◆ Passage to read:

* * * * * * * * *

Mimzy's nicknames are: sweetheart, baby girl, and my mother calls her, "the cute faced little rat".She feels I'm going through my second childhood with a bunch of weird animals. :mrgreen:


----------



## cleibson

My hedgies name is Kiwi so my usual nickname for her is Kiwers or grump grumps, little ball of love or just plain baby girl


----------



## hedgielove89

Rammus has so many nicknames haha. I call him my quillball, my little prickly-butt, and Mr. Grumpy-quills the most though. No real reason behind them, just whatever comes outta my mouth at the time


----------



## Katis228

Malvina, will of course be 'Mal'.  

My sister pointed out yesterday that I could call her Captain Tightpants, or Captain Hammer. :lol: Needless to say, I was amused. hehe

1 day and 12 hours until I get to bring her home!!


----------



## lilythehedgie

Lily is grumpy-butt, grumpy-face, huffington, and hedgie.


----------



## Kam

I find myself calling my little girl 'hoggums' but my lumber jack husband calls her 'chainsaw' when she's puffing and puffing.
She does sound like a little engine. :mrgreen:


----------



## eskye

My girlfriend calls them the Poke-pokes. I call them any number of weight-related nicknames, as well as poop and stink related names. The girl's voracious appetite for mealworms has earned her the official title of Ms Piggy Pepper, otherwise known as fat little stinky piggy poopybutt. I think I call my animals anything but their actual names.


----------

* * * * * * * * *

◆ Data lines:
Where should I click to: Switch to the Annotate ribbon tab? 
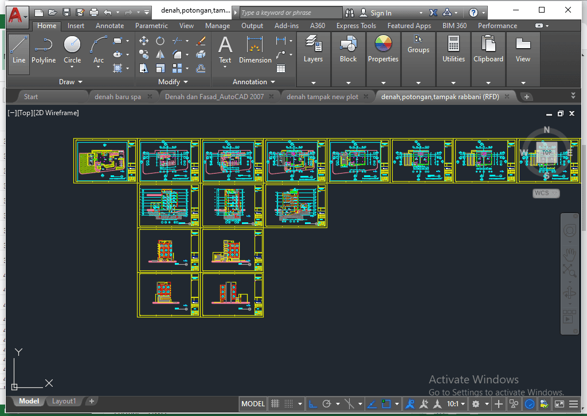(109, 26)
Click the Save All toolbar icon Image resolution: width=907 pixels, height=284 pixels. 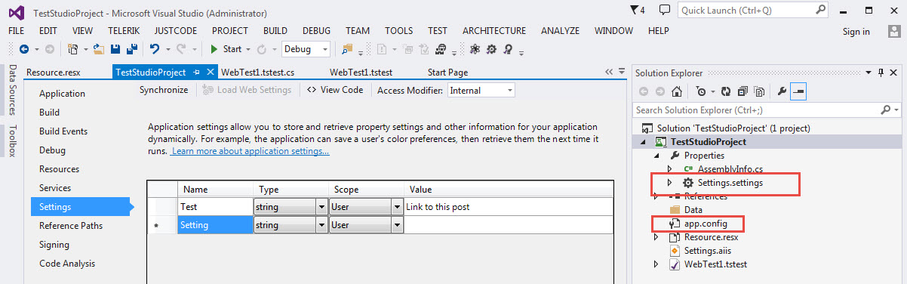pyautogui.click(x=131, y=49)
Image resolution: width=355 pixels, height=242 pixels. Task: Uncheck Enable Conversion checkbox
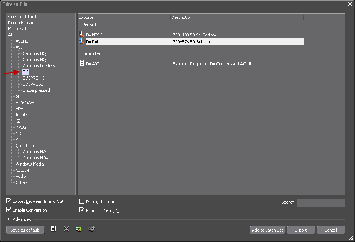(x=9, y=210)
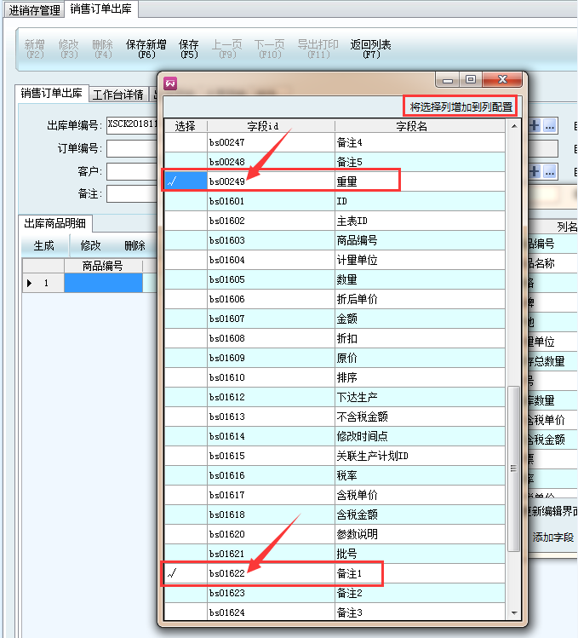
Task: Click the 保存 (F5) toolbar button
Action: tap(189, 49)
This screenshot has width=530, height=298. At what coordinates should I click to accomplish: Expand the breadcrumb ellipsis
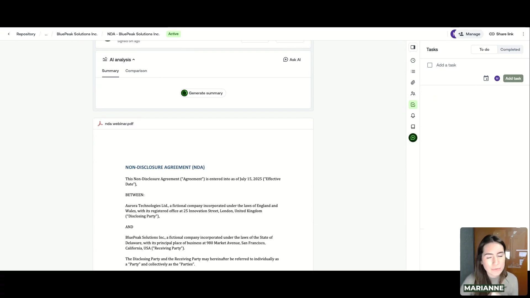[x=46, y=34]
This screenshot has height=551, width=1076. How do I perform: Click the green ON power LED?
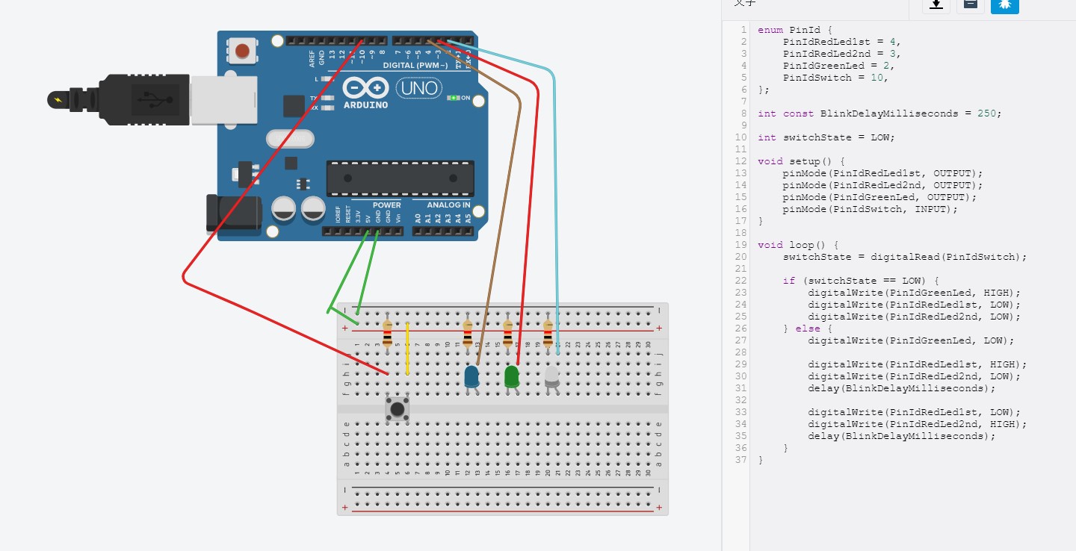(x=452, y=98)
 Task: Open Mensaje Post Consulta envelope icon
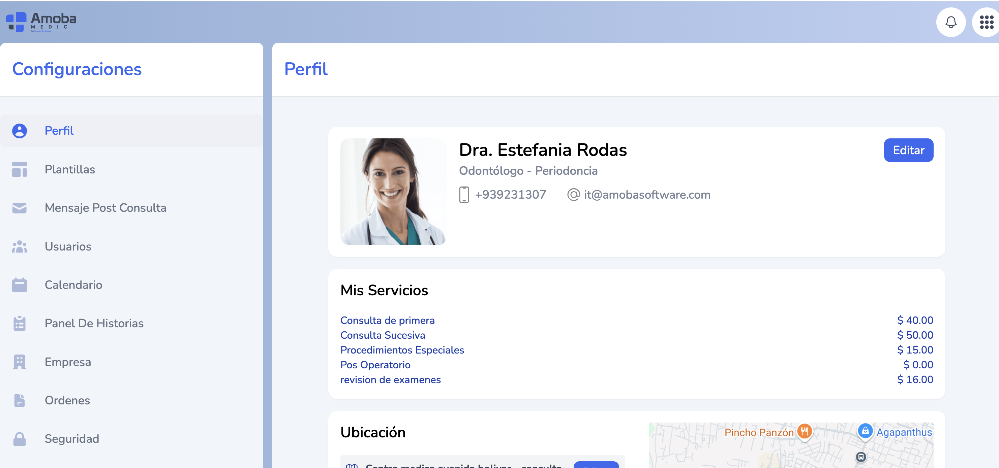tap(19, 208)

* * * * * * * * *

◆ Short task A:
Repeat word for word the part of the hedgehog nickname thread that opens with the words containing "Rammus has so" and closes with "bring her home!!".
◆ Short task B:
In the records, rewrite the part that opens with the line containing "This screenshot has width=530, height=298." and runs through the end of the records, swapping "breadcrumb" for "navigation" and keeping everything else the same. Leave the pictures out.
The hedgehog nickname thread and the records are separate material with no link between them.

◆ Task output A:
Rammus has so many nicknames haha. I call him my quillball, my little prickly-butt, and Mr. Grumpy-quills the most though. No real reason behind them, just whatever comes outta my mouth at the time


----------



## Katis228

Malvina, will of course be 'Mal'.  

My sister pointed out yesterday that I could call her Captain Tightpants, or Captain Hammer. :lol: Needless to say, I was amused. hehe

1 day and 12 hours until I get to bring her home!!

◆ Task output B:
This screenshot has width=530, height=298. At what coordinates should I click to accomplish: Expand the navigation ellipsis
[x=46, y=34]
This screenshot has height=551, width=1076. How do I perform: Click the green ON power LED?
(x=452, y=98)
 Task: Open Mensaje Post Consulta envelope icon
tap(19, 208)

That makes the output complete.